[Start Passage given]

# Porter Cable Air Compressor



## GuyK

Jaydee that is very neat. I like the idea of the air lines as I am always tripping over the hose when in use. I will have to look into this for my shop, thanks for posting.


----------



## pitchnsplinters

For what kind of jobs do you use compressed air? Nailers? Sanders? Painting?


----------



## JayDee

I use it for nailers and paint, but mostly use it for clean-up. I can clean my shop much more thoroughly and easily with compressed air and an air nossel. You blow everything off the high areas onto the floor and then clean the floor. It's great keeping your workbench saw dust free during a project.


----------



## trifern

Nice looking set up. Thanks for the review.


----------



## sbryan55

Thanks for the review. I have a PC compressor just sitting in a corner of my shop. Plumbing it into an air delivery system, as you have done in your shop, looks like a viable project.


----------



## JohnGray

It's really nice to see someone plumb air lines the way you did. Black iron pipe is the way to go, iron is cooler than plastic and condenses the moisture from the hot compressed air and lets it settle to the bottoms of the pipes as you have it set up. Great going.


----------



## kosta

thats a really good sized compressor thats perfect for spraying or sanding


----------



## a1Jim

I'm not a fan of compressors inside the shop because of noise and safety. But I do like most porter cable products and this looks like a good one.


----------



## Miket

Thanks for the review!

Your shop looks waaay to clean!


----------



## a1Jim

Hey Miket
Did any body ever tell you that you look just like yosemitey Sam. clean is good. Loved your clock.


----------

[End Passage given]
[Start Supplied material]

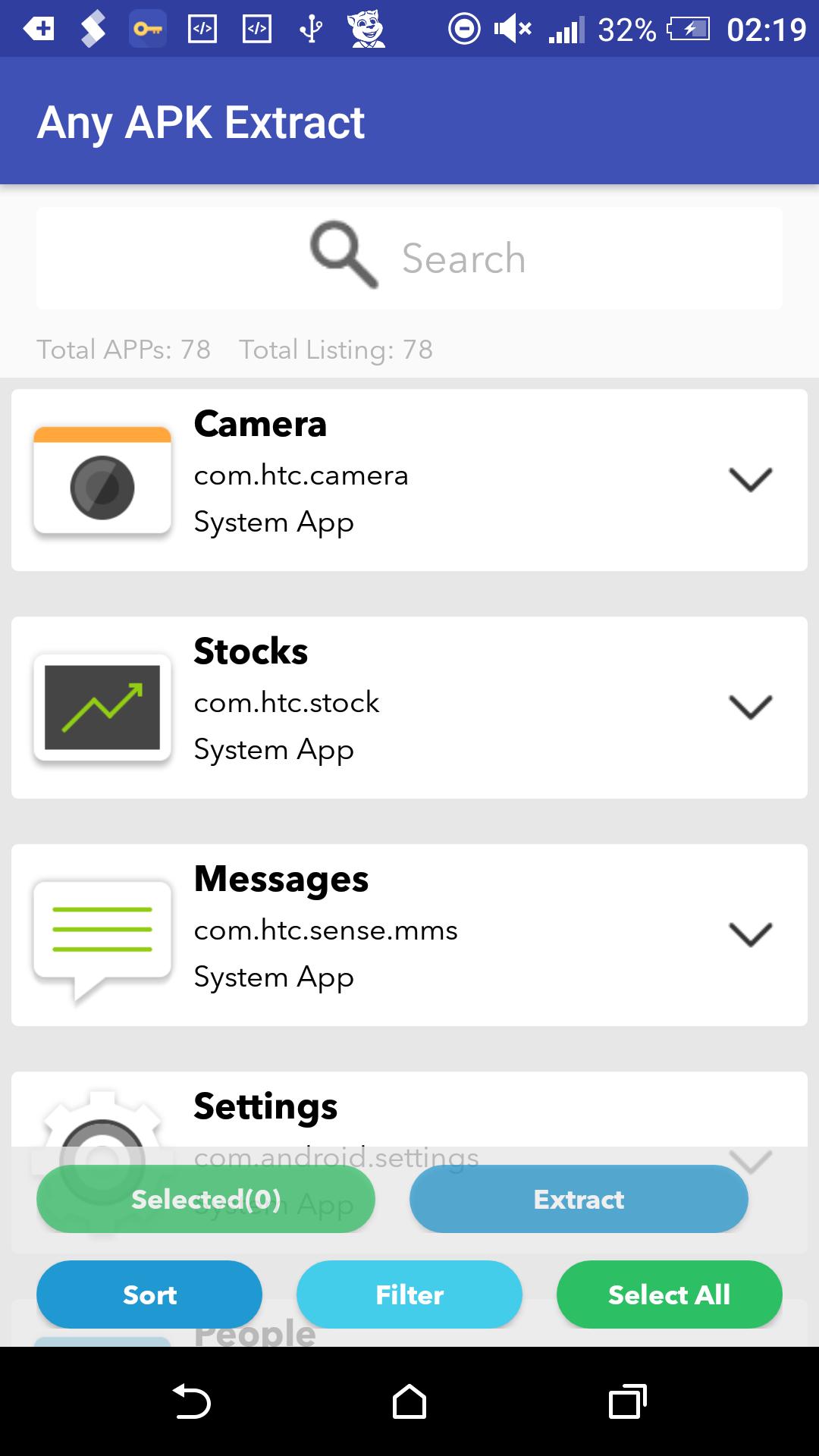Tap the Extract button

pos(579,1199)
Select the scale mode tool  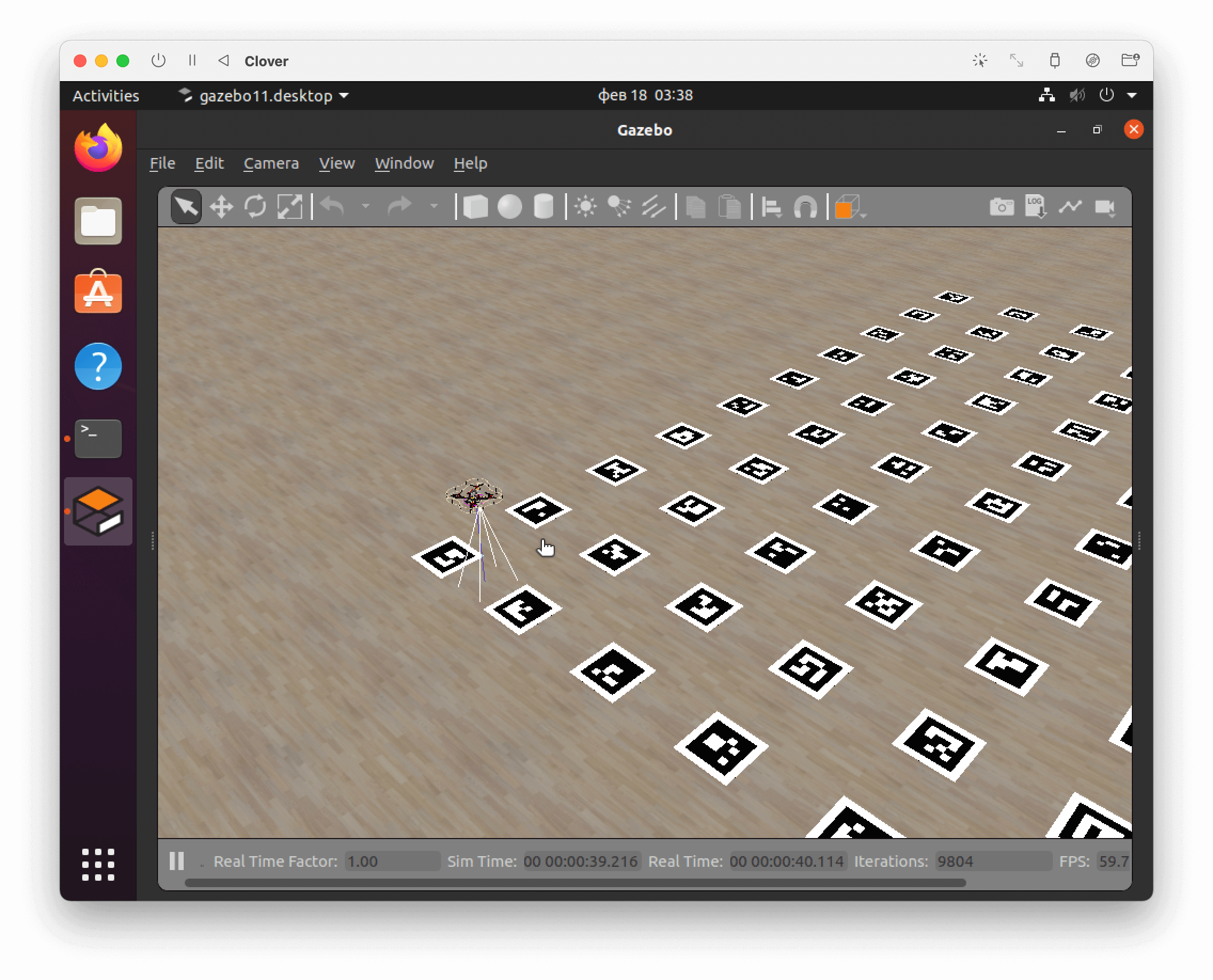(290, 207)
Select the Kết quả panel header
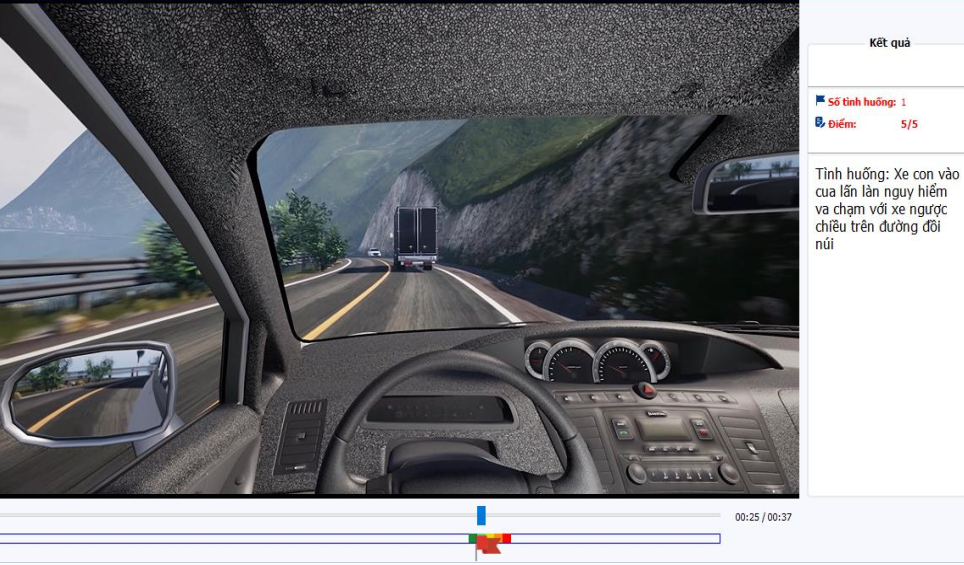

[End Supplied material]

## Work required
Reproduce the entire forum thread about the Porter Cable air compressor word for word. The lines above are not required.

## Exercise answer
# Porter Cable Air Compressor



## GuyK

Jaydee that is very neat. I like the idea of the air lines as I am always tripping over the hose when in use. I will have to look into this for my shop, thanks for posting.


----------



## pitchnsplinters

For what kind of jobs do you use compressed air? Nailers? Sanders? Painting?


----------



## JayDee

I use it for nailers and paint, but mostly use it for clean-up. I can clean my shop much more thoroughly and easily with compressed air and an air nossel. You blow everything off the high areas onto the floor and then clean the floor. It's great keeping your workbench saw dust free during a project.


----------



## trifern

Nice looking set up. Thanks for the review.


----------



## sbryan55

Thanks for the review. I have a PC compressor just sitting in a corner of my shop. Plumbing it into an air delivery system, as you have done in your shop, looks like a viable project.


----------



## JohnGray

It's really nice to see someone plumb air lines the way you did. Black iron pipe is the way to go, iron is cooler than plastic and condenses the moisture from the hot compressed air and lets it settle to the bottoms of the pipes as you have it set up. Great going.


----------



## kosta

thats a really good sized compressor thats perfect for spraying or sanding


----------



## a1Jim

I'm not a fan of compressors inside the shop because of noise and safety. But I do like most porter cable products and this looks like a good one.


----------



## Miket

Thanks for the review!

Your shop looks waaay to clean!


----------



## a1Jim

Hey Miket
Did any body ever tell you that you look just like yosemitey Sam. clean is good. Loved your clock.


----------